Según el humanista evolucionado nada nos limita: ni Dios, ni la naturaleza, ni la razón. Ante este nuevo mutante sin límites nadie está seguro, ni siquiera los humanistas con límites. El combate crepuscular de la Cultura sin Dios no es entre cristianos y no cristianos, sino entre los que quieren mantener el proyecto ilustrado de una sociedad moral sin Dios y los que siguiendo el argumento de Habermas- se han convertido en fríos cínicos y relativistas indiferentes, ya no quieren seguir soportando normas y medidas de rectitud. Ya nada une a estos dos grupos, salvo su oposición a lo cristiano. Esta es en mi opinión escribe Lluch- la dramática situación en la que nos encontramos.
En ese combate, el humanista con límites está llamado al fracaso, poco puede oponer ante el despliegue arrogante del humanista sin límites. Atenazado por su afán de eliminar a Dios, no tiene fuerzas ni respuestas capaces de hacer frente a los impulsos individualistas. Si se suprime la hipótesis de un Dios rector del mundo no llego a comprender dice Antonio Baumann- sobre qué realidad se puede asentar la noción de un derecho que permita al individuo, mónada aislada, situarse frente a los otros seres que le rodean y decirles: hay en mí algo de intangible que os obliga a respetarme porque su principio es independiente de vosotros.
¿Nos queda pues, solamente, el horizonte de la barbarie? ¿Caminamos apresurada e inexorablemente hacia una barbarie técnica y centralizada, reflexivamente inhumana y por eso más peligrosa que la antigua? ¿Tiene el relativismo la última palabra?
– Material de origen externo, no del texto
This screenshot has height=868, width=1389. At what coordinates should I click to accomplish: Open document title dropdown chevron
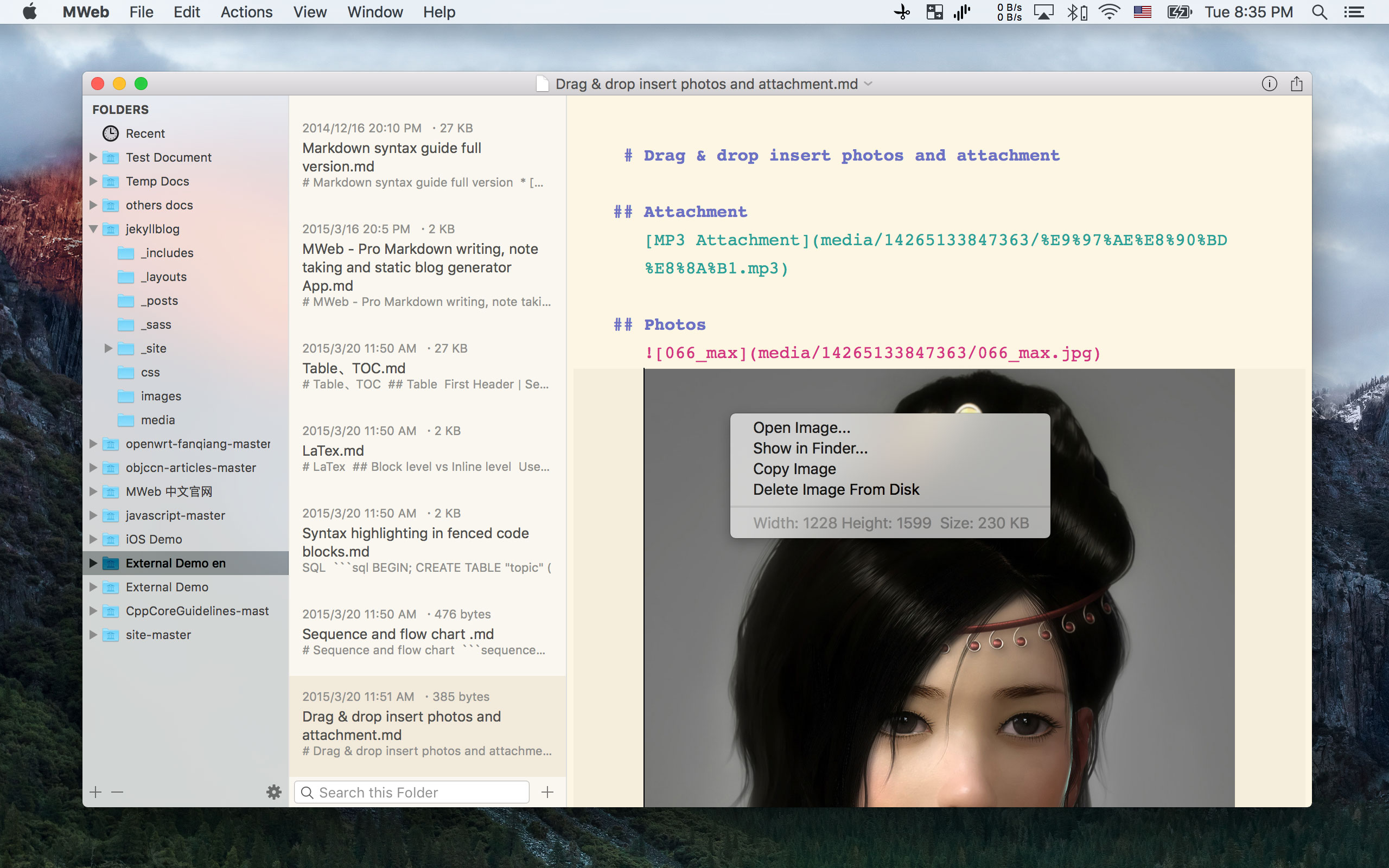pyautogui.click(x=869, y=84)
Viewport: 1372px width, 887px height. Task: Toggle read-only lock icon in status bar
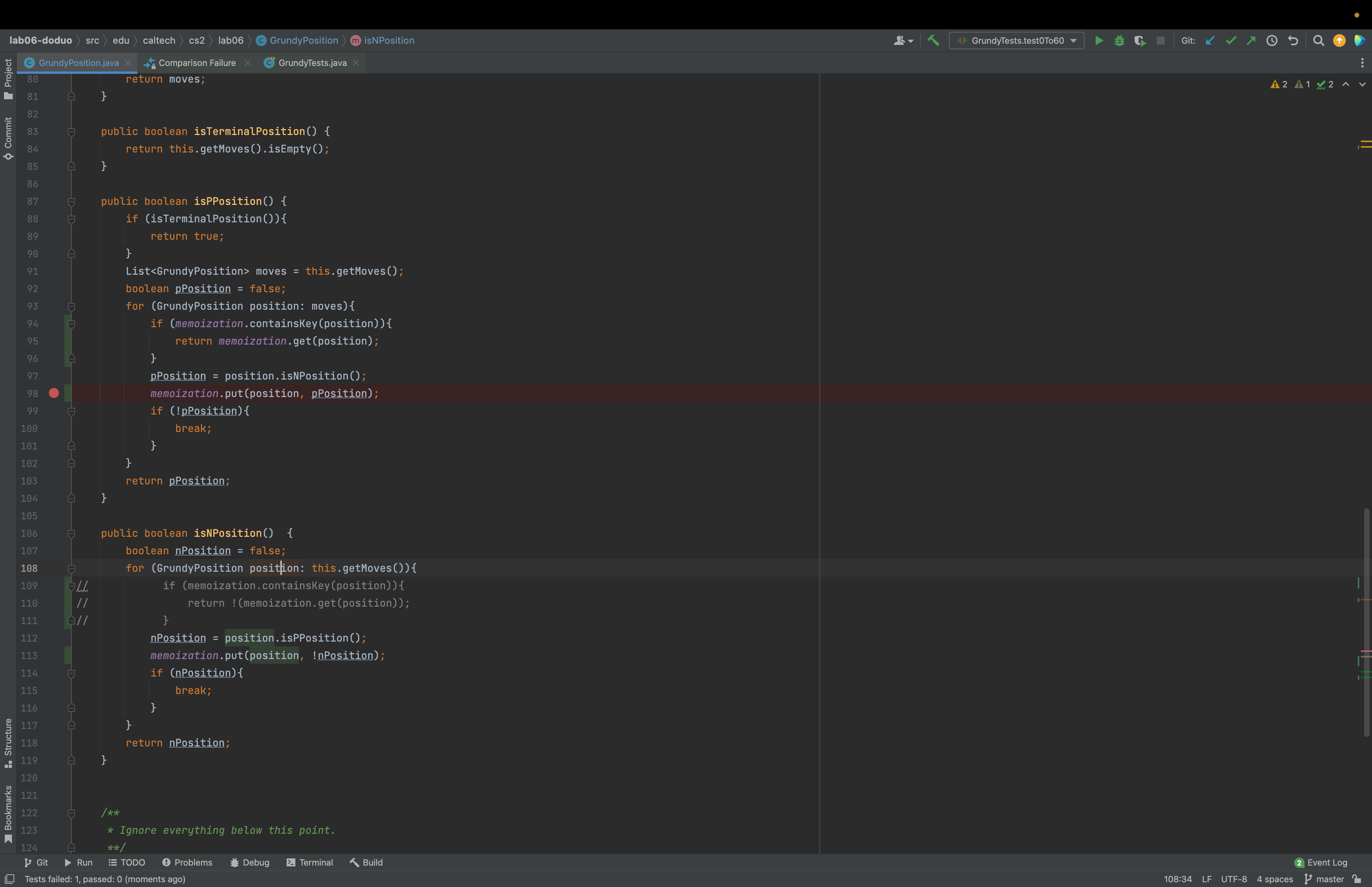[x=1357, y=879]
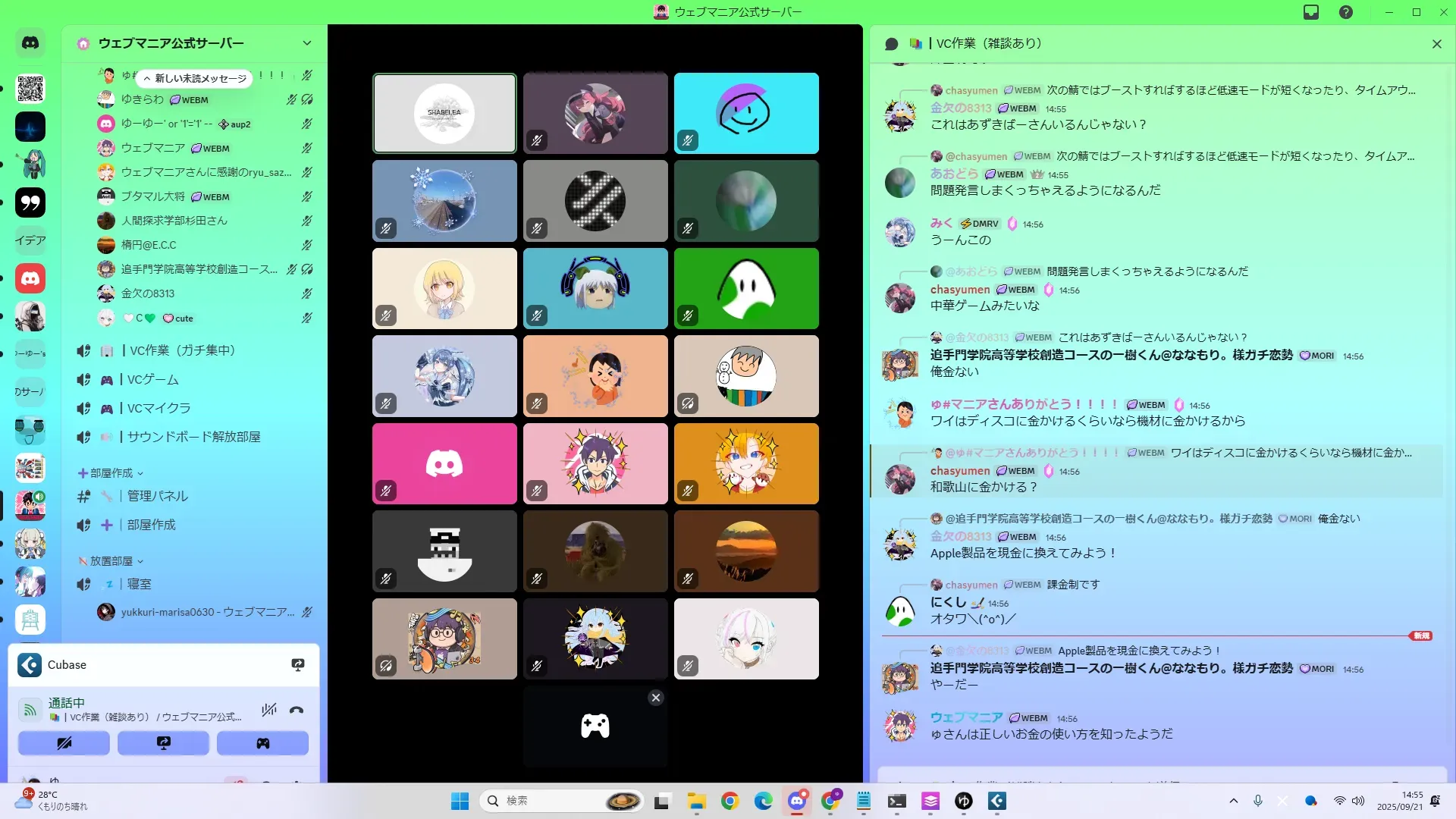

Sabemos que no. Nuestra fe decía Benedicto XVI en Austria el pasado 8 de septiembre- se opone decididamente a la resignación que considera al hombre incapaz de la verdad, como si esta fuera demasiado grande para él. Sabemos también que el cristianismo no está en peligro en un tiempo entre dos tiempos. Porque no se une sustancialmente a las culturas. A lo largo de sus dos mil años de historia ha conocido más cambios culturales que ninguna otra realidad viviente en el mundo. El cristianismo se hace presente en todas las culturas humanas sin identificarse con ninguna de ellas. Sobrevive incluso la vida de las culturas que se han hecho cristianas.
Pero al cristiano, al cristiano concreto, la nueva situación le puede desconcertar. Debe reorientarse y aprender a manejarse en un tiempo en el que la identidad cristiana es atacada precisamente con argumentos originariamente cristianos aunque ahora tergiversados. No sólo tiene que sobrevivir personalmente en medio de la tormenta desatada a su alrededor. Es también responsable de la tarea de cuidar y perfeccionar el mundo. La fe en Cristo escribía San Josemaría Escrivá- ilumina nuestras conciencias, incitándonos a participar con todas las fuerzas en las vicisitudes y en los problemas de la historia humana.
El cristiano ama al mundo porque ama a Dios y protege el mundo con responsabilidad porque Dios lo ha puesto en sus manos. Comparte la cultura con todos los demás hombres de su tiempo y con ellos, pero sin perder su identidad, trabaja con esfuerzo y entusiasmo para construir una cultura digna del hombre.